EXERCISE —
Reply with one number: the count of lines in the listing that contain the string "ribbon".

DATA TO USE —
○ ○ ○ ○ ○

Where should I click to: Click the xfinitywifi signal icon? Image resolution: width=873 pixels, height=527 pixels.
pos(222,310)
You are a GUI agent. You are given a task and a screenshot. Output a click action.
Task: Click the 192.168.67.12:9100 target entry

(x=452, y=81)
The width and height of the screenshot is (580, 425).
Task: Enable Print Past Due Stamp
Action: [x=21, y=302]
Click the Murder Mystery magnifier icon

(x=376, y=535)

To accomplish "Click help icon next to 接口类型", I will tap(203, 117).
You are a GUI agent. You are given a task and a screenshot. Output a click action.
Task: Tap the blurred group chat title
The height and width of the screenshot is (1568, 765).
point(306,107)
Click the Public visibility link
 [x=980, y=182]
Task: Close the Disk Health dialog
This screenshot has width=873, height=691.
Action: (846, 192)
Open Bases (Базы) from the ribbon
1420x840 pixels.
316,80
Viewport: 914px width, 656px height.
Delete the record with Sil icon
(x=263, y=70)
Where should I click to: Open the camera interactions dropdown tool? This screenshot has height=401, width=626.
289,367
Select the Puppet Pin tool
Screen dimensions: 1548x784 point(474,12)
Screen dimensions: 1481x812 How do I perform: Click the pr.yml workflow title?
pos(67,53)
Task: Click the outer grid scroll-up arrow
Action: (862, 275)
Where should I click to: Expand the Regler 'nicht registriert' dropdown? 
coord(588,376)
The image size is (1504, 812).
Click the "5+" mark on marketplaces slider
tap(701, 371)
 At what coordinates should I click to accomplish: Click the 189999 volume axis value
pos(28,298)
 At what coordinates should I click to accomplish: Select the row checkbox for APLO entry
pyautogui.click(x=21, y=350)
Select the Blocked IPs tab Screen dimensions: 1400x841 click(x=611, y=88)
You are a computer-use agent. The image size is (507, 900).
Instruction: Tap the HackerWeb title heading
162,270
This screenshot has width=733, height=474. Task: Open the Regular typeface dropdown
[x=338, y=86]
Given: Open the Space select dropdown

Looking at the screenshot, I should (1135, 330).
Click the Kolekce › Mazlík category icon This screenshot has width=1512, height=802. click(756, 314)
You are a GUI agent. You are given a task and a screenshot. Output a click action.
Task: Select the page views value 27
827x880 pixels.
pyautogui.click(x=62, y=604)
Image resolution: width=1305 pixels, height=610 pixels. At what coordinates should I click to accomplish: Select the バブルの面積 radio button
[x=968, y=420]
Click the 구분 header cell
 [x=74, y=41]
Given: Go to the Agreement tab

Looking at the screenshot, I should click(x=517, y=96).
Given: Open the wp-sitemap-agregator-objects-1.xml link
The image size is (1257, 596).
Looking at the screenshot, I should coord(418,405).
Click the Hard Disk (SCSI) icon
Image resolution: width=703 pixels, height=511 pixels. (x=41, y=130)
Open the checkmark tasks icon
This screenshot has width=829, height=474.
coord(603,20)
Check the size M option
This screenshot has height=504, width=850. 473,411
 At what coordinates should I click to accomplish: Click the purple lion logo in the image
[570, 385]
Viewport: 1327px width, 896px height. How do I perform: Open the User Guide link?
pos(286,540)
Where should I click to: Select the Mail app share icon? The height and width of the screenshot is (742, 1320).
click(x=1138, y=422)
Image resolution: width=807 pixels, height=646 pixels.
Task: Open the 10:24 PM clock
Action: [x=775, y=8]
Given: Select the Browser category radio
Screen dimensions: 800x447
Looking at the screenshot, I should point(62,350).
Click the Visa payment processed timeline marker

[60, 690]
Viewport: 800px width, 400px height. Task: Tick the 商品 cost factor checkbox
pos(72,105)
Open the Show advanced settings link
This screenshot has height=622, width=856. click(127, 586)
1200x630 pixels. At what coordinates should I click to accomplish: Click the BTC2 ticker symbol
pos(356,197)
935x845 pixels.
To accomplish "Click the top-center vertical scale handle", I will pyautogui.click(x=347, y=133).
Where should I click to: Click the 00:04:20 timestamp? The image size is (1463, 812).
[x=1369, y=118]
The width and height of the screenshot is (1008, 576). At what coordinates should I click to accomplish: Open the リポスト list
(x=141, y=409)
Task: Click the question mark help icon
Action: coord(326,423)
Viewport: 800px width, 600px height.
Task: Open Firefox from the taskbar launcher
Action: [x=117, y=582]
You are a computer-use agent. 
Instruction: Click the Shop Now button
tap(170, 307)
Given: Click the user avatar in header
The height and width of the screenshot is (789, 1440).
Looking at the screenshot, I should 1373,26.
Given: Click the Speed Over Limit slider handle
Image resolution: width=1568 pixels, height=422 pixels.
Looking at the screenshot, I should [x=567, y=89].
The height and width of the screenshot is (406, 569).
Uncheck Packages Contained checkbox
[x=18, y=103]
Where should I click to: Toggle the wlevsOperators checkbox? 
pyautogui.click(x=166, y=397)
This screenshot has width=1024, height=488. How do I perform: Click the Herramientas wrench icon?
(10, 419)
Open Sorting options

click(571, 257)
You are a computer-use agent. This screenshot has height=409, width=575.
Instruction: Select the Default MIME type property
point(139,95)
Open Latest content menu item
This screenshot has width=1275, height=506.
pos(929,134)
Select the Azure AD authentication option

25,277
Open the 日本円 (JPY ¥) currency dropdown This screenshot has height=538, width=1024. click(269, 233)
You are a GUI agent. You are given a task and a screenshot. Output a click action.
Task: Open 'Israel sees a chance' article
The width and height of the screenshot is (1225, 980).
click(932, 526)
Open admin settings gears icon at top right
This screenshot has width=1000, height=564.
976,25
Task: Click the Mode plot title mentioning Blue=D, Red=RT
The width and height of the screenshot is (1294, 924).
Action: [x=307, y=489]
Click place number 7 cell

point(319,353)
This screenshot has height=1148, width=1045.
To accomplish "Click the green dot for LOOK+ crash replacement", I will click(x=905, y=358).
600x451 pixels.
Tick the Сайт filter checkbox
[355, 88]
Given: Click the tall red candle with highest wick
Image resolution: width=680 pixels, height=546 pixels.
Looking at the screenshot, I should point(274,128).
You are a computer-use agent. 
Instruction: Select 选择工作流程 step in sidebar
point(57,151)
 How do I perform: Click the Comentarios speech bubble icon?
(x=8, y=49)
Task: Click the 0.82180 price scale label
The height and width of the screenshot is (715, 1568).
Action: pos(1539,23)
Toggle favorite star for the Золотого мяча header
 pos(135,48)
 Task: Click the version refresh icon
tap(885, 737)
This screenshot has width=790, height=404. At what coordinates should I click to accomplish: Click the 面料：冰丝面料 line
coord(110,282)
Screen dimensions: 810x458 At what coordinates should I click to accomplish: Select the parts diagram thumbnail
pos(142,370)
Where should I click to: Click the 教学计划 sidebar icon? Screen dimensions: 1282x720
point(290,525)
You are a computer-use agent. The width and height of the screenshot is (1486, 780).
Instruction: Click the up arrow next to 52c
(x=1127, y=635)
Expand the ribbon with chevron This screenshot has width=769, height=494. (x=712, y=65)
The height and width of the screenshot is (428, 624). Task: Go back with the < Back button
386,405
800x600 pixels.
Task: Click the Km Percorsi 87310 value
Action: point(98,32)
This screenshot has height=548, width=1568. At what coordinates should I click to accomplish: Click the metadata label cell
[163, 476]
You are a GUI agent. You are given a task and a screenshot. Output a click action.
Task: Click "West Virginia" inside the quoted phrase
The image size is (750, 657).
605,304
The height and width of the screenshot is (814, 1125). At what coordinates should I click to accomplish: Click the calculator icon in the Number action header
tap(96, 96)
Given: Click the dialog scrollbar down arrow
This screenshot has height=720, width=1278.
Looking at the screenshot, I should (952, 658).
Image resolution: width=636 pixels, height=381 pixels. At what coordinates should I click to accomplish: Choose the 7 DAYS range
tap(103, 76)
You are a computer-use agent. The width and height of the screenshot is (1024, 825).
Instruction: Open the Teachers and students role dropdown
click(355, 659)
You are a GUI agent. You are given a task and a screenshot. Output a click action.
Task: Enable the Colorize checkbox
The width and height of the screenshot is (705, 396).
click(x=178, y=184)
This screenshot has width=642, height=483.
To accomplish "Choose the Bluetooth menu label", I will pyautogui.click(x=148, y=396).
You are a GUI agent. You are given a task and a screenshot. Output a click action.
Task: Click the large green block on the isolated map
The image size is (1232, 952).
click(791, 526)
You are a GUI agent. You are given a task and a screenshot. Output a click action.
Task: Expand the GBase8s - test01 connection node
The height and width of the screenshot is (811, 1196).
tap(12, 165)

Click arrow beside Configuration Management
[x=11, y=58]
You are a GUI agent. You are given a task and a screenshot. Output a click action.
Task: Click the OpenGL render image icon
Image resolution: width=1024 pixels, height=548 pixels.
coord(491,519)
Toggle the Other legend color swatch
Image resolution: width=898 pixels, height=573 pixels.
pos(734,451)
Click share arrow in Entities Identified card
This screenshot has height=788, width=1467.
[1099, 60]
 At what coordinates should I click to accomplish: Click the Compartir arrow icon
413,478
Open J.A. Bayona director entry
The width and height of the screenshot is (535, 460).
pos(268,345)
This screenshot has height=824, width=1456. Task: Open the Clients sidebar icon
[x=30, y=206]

○ ○ ○ ○ ○

EXERCISE OUTPUT —
2